System Design Features

  • Piping systems should be designed, fabricated, installed, examined and tested in accordance with the applicable code. Examples of such codes are ASME B31.1, ASME B31.3 and ASME B31.12.
  • Piping systems should be designed and installed by a person qualified by specific training and experience with hydrogen piping systems.
  • Manual shutoff valves should be provided near each point of use. Where possible, such valves should be easy to activate quickly and positively and give a visual indication of position. For example, a quarter-turn valve is preferred over a needle valve or gate valve.
  • Point-of-use shutoff valves should be located away from the potential hazards and within immediate reach.
  • Line regulators that have their source away from the point of use should have a manual shutoff valve near the point of use.
  • An emergency gas shutoff device in an accessible location outside the use area should be provided in addition to the manual point-of-use valve in each laboratory space that has a piped gas supply system.
  • Piping should be designed for a pressure greater than the maximum system pressure that can be developed under abnormal conditions and should be protected by appropriately vented Pressure Relief Devices (PRDs) – see below.
  • Piping systems, including regulators, should not be used for gases other than those for which they are designed unless a thorough review of the design specifications, materials of construction, and service compatibility is conducted. See Material Compatibility.
  • Shut-down controls should be provided and linked to a heat detection alarm system so that the temperature rise from an exothermic reaction can be managed.
  • Plastic tubing should
    • not be used near heat sources
    • not be used for vent lines
    • be tested for hydrogen permeability to minimize leakage
    • have secure connections
  • Because of their leak and joint separation potentials, quick connect joints should be avoided
  • Excess flow valves or flow restrictors should be considered for controlling maximum hydrogen flow
  • For more information, see Compressed Gas Piping Systems

Pressure Relief

  • Each system should have pressure relief in accordance with the applicable code.
  • Piping designed to withstand the maximum excursion pressures may not need to be equipped with a relief device.
  • A pressure relief system should be designed to provide a discharge rate sufficient to avoid further pressure increase and should vent to a safe location. See Venting.
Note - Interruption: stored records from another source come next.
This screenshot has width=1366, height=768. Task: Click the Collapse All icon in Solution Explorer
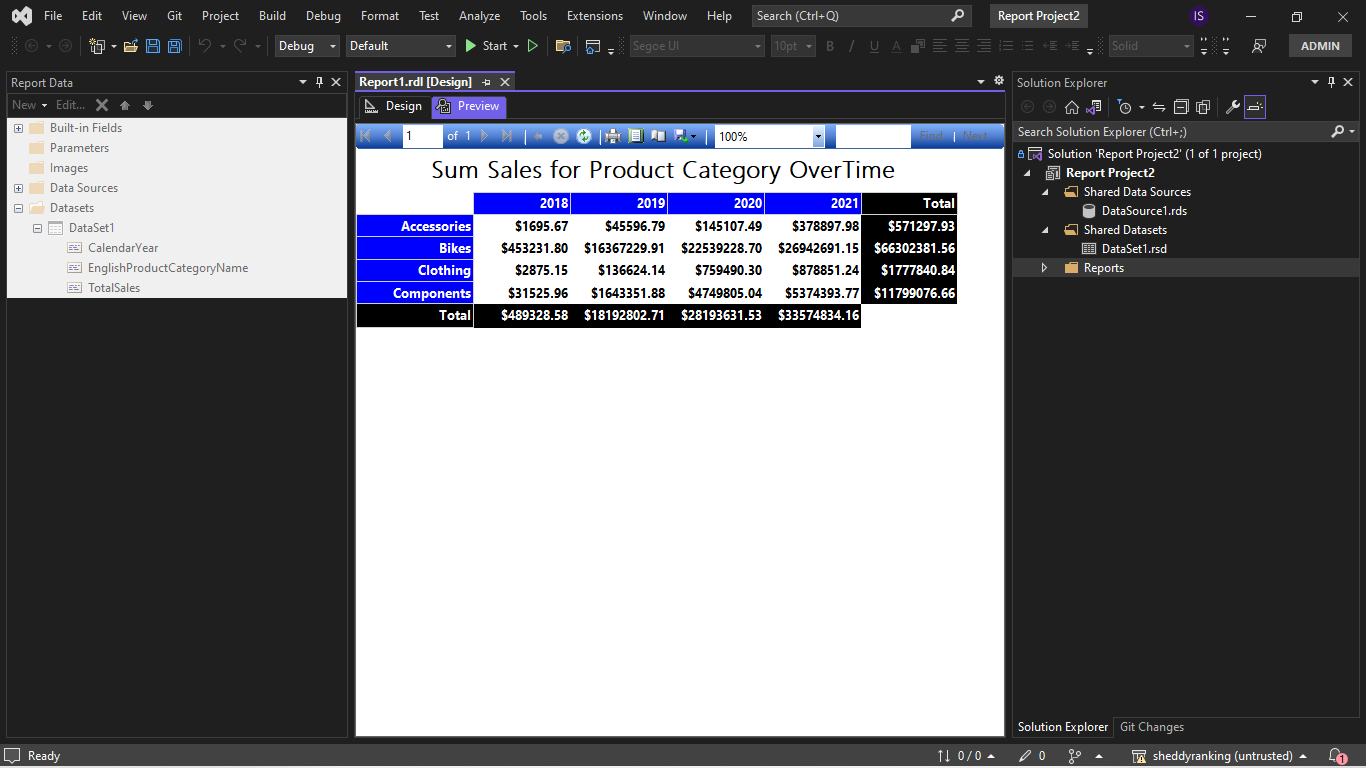click(1181, 107)
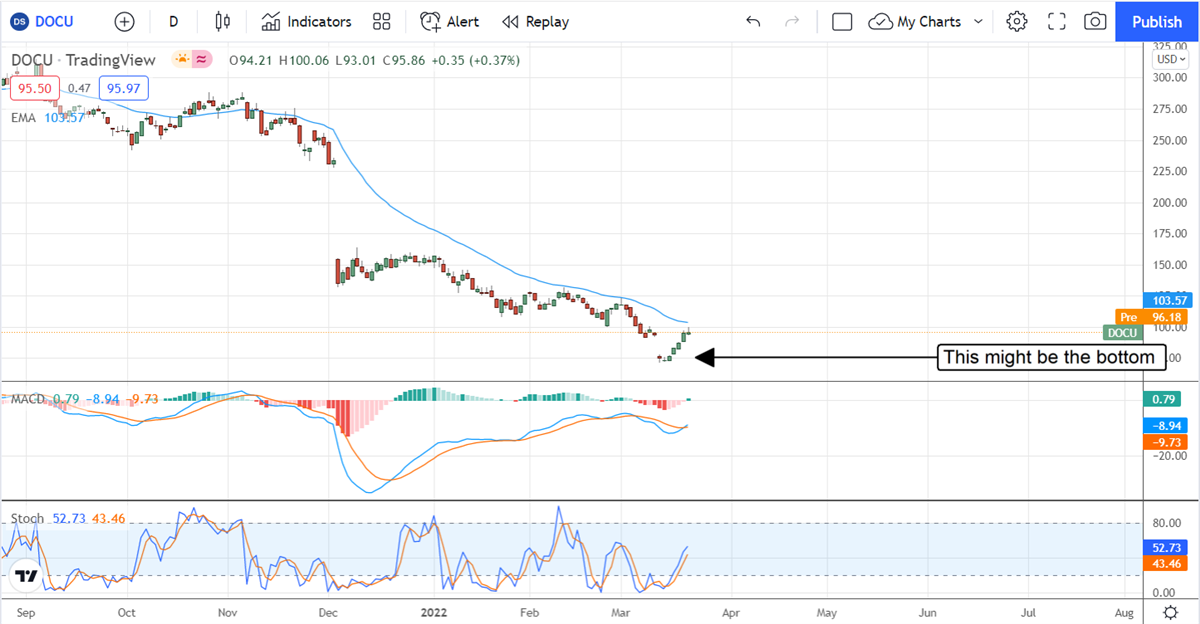Screen dimensions: 1200x624
Task: Take a chart snapshot with camera icon
Action: 1095,21
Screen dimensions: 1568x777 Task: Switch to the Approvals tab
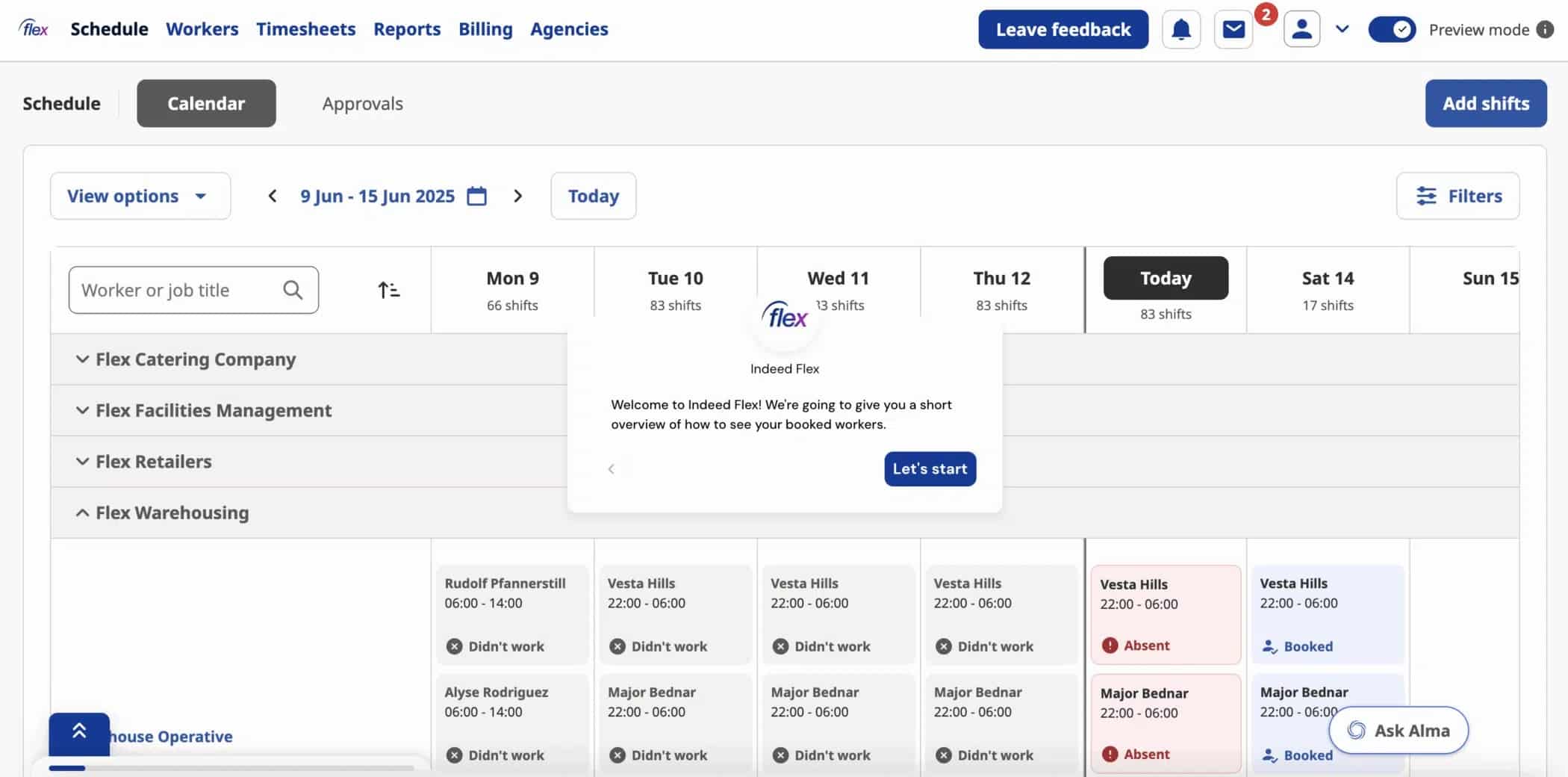(362, 104)
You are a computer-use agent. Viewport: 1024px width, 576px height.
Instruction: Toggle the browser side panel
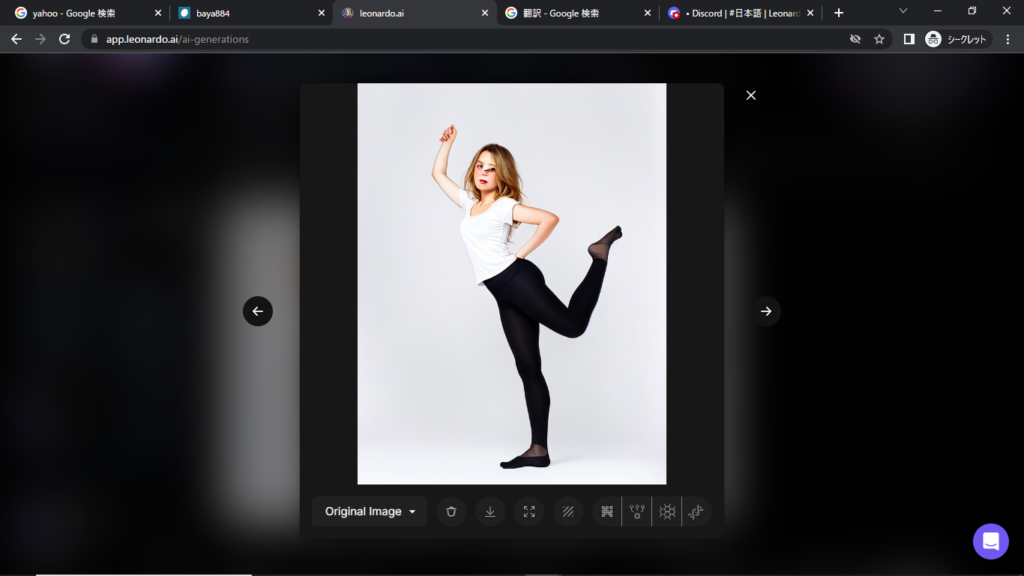pyautogui.click(x=909, y=39)
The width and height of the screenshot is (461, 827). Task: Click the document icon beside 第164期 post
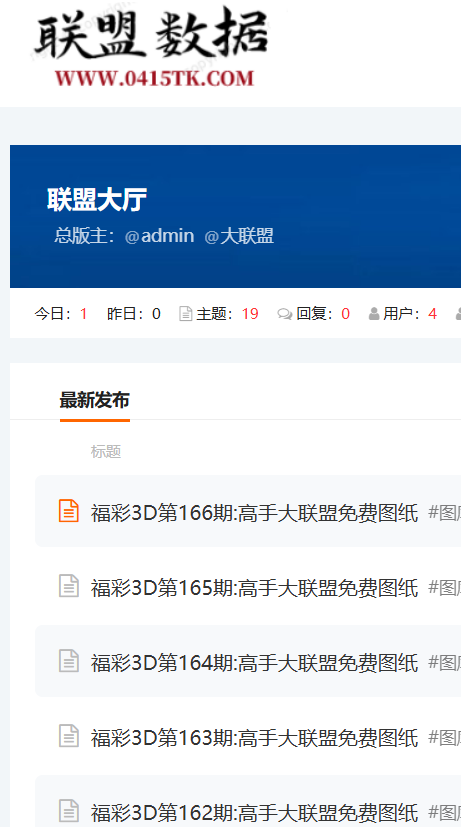[69, 661]
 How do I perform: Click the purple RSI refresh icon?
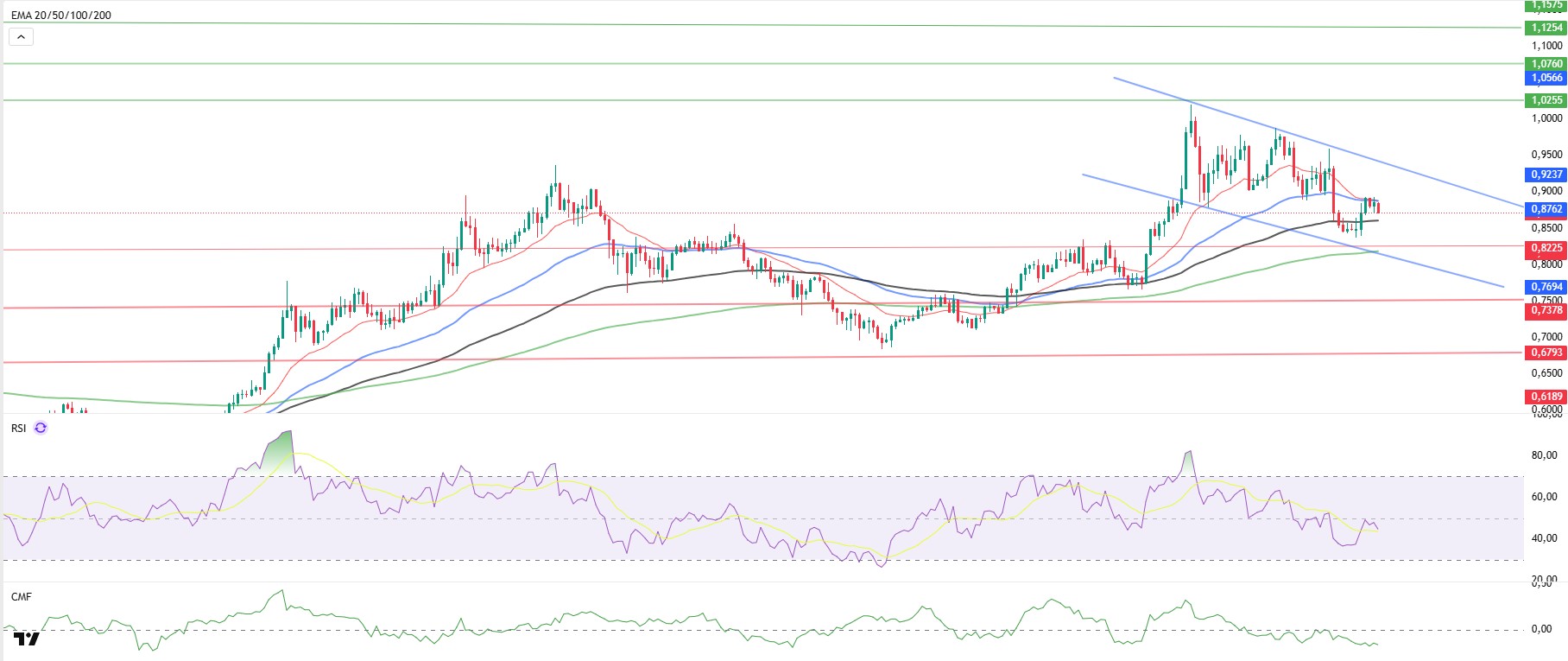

  • All shutoff valves should be clearly marked.
  • Permanent hydrogen piping should be labeled as such at the supply point, at each discharge point, and at regular intervals along its length. Where hydrogen gas piping penetrates a wall, the piping should be labeled on both sides of the wall. Color-coding may be another way to mark hydrogen piping.
  • Note: Good general guidance is available in ASME A13.1 Scheme for the Identification of Piping Systems

System Checkout

  • In addition to the leak test required by the codes to prove a system is suitable for service, systems should be leak checked immediately prior allowing any hydrogen to enter the system.
  • A common method to do the leak check is to pressurize the system with an inert gas such as nitrogen and use a soap bubble solution to locate leaks during system/vessel checkout. Use of helium gas along with helium leak detectors to find the smaller leaks is recommended if available.